- DO THIS -
Output each line of the records as a JSON list of strings, one string per line with blank lines omitted, starting at the line that contains "Choose the shield" and ending at the line that contains "click(56, 20)".

- SOURCE MATERIAL -
☆ ☆ ☆ ☆

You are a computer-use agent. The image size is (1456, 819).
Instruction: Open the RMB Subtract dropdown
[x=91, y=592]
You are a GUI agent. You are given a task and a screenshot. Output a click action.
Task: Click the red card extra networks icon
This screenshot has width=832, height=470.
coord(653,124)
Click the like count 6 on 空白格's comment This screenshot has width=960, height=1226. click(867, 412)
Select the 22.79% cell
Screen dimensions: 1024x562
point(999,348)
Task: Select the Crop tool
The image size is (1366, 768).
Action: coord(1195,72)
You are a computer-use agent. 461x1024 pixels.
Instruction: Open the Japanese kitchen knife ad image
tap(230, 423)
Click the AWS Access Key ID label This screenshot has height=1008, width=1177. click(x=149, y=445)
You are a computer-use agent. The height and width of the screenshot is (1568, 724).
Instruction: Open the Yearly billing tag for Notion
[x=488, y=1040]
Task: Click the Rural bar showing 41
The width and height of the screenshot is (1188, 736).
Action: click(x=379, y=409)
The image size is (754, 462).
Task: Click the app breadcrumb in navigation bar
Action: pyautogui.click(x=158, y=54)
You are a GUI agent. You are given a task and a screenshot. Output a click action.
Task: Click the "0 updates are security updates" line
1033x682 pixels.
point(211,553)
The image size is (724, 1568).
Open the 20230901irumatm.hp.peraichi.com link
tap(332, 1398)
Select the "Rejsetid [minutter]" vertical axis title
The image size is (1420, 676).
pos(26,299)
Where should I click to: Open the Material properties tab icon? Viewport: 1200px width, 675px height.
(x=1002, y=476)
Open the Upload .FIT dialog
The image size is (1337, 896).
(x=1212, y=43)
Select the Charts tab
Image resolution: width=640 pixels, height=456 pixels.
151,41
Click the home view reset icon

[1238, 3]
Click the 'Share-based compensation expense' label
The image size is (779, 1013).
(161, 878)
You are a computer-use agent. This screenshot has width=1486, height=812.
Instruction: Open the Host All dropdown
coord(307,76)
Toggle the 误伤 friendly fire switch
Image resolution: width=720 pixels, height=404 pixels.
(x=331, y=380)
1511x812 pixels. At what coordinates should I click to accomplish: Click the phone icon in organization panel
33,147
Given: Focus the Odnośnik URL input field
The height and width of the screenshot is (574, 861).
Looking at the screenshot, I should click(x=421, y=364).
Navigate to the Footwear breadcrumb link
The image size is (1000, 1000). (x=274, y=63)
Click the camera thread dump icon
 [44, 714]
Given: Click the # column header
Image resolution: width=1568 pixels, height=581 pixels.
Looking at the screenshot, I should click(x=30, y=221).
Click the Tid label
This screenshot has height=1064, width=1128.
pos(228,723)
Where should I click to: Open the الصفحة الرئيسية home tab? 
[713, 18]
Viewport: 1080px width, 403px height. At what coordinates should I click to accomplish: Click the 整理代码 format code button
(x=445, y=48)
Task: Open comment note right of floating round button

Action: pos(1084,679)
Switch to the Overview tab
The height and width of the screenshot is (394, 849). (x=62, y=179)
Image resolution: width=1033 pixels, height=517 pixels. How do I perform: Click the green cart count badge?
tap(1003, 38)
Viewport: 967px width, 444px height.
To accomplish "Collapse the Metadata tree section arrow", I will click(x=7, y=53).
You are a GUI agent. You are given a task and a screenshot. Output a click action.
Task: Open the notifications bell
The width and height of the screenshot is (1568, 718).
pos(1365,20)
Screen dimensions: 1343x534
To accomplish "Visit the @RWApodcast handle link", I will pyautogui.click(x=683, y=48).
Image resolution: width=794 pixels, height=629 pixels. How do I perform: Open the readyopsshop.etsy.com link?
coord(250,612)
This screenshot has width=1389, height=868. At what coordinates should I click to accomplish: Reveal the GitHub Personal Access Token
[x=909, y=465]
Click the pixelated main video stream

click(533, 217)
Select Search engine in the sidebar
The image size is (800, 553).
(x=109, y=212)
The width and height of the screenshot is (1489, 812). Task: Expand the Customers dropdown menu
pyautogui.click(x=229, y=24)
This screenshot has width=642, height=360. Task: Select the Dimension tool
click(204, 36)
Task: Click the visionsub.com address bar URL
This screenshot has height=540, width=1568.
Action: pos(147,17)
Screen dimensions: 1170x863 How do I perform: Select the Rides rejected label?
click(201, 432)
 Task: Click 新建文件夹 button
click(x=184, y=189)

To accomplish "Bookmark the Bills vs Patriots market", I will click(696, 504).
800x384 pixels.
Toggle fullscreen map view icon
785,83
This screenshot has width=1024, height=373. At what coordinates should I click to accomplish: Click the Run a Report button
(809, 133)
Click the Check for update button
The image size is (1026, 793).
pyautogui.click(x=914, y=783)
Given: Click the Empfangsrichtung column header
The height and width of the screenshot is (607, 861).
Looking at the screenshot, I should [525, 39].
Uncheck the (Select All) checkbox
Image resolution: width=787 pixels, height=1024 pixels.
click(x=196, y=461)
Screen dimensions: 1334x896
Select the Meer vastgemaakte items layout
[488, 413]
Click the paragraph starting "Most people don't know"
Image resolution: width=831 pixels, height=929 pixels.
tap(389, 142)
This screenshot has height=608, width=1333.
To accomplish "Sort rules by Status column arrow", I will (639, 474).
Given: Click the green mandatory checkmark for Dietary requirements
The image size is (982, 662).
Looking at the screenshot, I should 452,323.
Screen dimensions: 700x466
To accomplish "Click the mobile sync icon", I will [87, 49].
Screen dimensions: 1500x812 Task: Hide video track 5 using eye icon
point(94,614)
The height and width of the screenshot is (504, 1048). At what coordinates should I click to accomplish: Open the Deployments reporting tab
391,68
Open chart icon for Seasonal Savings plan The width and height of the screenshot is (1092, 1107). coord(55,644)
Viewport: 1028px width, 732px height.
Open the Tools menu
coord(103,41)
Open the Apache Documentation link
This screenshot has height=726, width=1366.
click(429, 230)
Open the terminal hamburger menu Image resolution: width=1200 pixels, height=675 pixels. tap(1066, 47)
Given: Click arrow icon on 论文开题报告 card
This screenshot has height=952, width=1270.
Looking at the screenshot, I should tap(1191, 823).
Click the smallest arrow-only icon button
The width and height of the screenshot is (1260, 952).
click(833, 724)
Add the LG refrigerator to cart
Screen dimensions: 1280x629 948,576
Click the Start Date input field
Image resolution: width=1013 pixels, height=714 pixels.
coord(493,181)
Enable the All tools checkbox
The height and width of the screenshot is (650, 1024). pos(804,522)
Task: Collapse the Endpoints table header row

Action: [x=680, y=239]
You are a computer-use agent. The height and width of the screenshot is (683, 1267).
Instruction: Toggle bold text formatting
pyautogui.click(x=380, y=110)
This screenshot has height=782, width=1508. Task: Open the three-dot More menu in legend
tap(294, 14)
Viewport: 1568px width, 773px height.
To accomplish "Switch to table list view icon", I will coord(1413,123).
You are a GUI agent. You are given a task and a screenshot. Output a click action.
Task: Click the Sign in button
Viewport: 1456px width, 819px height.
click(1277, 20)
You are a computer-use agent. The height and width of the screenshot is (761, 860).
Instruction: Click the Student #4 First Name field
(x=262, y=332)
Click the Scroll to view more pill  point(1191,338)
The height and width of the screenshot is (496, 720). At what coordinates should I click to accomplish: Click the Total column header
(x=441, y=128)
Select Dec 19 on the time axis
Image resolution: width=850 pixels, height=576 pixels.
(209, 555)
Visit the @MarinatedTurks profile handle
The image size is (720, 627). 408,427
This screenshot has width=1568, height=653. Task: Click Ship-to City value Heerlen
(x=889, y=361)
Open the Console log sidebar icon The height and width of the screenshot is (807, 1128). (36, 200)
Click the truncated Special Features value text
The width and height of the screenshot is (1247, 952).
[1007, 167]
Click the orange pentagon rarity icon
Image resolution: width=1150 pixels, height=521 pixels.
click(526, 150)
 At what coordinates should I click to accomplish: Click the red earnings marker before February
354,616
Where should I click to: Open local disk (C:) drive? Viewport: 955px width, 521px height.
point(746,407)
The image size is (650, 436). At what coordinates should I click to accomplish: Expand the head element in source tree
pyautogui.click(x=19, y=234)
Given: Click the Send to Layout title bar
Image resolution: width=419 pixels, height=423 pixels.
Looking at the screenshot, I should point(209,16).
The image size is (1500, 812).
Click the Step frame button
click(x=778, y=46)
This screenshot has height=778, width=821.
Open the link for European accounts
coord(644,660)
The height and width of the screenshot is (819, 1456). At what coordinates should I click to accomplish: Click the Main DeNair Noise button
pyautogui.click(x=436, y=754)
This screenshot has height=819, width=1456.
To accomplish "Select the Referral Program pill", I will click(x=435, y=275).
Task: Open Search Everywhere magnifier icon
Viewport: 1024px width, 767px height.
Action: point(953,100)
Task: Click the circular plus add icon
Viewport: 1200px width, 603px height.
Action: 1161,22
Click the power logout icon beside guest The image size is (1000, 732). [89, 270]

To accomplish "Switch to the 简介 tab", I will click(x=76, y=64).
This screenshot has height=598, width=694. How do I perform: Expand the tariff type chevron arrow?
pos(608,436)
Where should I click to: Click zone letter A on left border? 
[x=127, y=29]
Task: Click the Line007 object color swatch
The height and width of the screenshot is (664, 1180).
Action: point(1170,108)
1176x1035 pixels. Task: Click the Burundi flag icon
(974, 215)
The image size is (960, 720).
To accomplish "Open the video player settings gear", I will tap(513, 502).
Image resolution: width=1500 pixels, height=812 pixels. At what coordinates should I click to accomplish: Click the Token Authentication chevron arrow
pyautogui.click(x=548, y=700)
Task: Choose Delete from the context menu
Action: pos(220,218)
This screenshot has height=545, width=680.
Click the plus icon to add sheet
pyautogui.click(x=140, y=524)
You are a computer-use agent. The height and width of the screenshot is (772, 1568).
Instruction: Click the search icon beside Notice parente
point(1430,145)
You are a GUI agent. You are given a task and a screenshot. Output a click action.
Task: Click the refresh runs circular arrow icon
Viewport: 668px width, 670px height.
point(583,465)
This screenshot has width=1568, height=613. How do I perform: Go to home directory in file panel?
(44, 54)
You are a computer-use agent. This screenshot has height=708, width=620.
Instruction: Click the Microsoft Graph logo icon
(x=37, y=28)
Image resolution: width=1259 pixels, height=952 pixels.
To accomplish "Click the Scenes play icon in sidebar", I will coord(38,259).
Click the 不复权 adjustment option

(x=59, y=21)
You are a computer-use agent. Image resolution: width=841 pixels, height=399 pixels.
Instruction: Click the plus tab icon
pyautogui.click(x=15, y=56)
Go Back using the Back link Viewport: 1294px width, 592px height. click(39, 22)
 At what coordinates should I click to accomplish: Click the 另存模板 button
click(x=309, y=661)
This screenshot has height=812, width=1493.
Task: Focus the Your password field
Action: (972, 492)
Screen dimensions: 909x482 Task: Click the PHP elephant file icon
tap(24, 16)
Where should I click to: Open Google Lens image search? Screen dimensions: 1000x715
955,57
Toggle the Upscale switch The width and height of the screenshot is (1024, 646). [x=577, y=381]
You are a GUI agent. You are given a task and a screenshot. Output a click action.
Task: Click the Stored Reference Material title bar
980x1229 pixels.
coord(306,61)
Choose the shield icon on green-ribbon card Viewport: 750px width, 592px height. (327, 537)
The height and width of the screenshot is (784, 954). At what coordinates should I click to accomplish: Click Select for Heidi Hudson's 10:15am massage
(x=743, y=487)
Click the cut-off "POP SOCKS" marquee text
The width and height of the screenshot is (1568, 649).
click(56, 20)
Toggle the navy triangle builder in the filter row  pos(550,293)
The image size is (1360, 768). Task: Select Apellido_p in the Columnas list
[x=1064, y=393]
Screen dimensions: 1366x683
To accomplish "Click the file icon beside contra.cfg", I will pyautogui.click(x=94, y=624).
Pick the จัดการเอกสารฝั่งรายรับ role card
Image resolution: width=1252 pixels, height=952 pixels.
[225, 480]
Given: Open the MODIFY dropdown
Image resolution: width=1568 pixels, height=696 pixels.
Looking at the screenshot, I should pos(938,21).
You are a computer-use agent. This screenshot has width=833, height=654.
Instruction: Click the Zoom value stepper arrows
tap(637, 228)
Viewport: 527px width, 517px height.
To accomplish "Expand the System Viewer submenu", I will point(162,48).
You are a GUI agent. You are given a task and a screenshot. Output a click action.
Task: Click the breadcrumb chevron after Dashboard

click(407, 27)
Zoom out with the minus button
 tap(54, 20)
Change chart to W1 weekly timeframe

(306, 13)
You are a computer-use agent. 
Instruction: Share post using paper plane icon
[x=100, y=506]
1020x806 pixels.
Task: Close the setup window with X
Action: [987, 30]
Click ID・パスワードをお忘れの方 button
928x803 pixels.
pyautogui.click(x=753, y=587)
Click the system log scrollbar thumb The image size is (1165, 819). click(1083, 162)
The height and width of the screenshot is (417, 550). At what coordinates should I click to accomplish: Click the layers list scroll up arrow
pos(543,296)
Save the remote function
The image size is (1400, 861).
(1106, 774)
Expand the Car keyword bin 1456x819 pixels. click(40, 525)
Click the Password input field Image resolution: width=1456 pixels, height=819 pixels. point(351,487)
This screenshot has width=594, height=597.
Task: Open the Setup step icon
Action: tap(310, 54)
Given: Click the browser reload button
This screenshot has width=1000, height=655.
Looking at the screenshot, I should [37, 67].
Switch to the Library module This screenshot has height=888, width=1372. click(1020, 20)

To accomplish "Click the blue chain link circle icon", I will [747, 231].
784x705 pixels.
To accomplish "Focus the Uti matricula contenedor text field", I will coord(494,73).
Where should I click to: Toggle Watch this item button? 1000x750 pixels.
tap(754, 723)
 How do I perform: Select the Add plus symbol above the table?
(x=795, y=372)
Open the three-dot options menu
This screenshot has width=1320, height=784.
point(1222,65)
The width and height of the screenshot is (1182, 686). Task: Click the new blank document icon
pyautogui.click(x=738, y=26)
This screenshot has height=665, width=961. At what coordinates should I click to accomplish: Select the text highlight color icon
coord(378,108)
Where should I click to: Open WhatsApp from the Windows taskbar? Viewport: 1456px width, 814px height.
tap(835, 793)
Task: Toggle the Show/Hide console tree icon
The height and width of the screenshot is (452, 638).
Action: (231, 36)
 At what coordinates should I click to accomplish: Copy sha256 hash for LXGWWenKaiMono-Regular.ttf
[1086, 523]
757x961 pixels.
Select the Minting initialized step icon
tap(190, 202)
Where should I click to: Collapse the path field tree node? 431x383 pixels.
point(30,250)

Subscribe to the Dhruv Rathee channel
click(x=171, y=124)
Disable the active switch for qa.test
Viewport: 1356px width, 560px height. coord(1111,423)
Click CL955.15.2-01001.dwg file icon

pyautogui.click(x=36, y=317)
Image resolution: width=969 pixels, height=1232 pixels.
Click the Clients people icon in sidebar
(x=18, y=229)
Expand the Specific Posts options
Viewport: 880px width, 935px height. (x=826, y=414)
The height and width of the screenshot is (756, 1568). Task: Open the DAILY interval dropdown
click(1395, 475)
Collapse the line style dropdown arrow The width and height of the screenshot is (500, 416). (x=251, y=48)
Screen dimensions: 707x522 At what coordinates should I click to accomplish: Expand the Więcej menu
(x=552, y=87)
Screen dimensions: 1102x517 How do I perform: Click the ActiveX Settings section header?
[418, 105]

☆ ☆ ☆ ☆

- RESULT BELOW -
[
  "Choose the shield icon on green-ribbon card Viewport: 750px width, 592px height. (327, 537)",
  "The height and width of the screenshot is (784, 954). At what coordinates should I click to accomplish: Click Select for Heidi Hudson's 10:15am massage",
  "(x=743, y=487)",
  "Click the cut-off \"POP SOCKS\" marquee text",
  "The width and height of the screenshot is (1568, 649).",
  "click(56, 20)"
]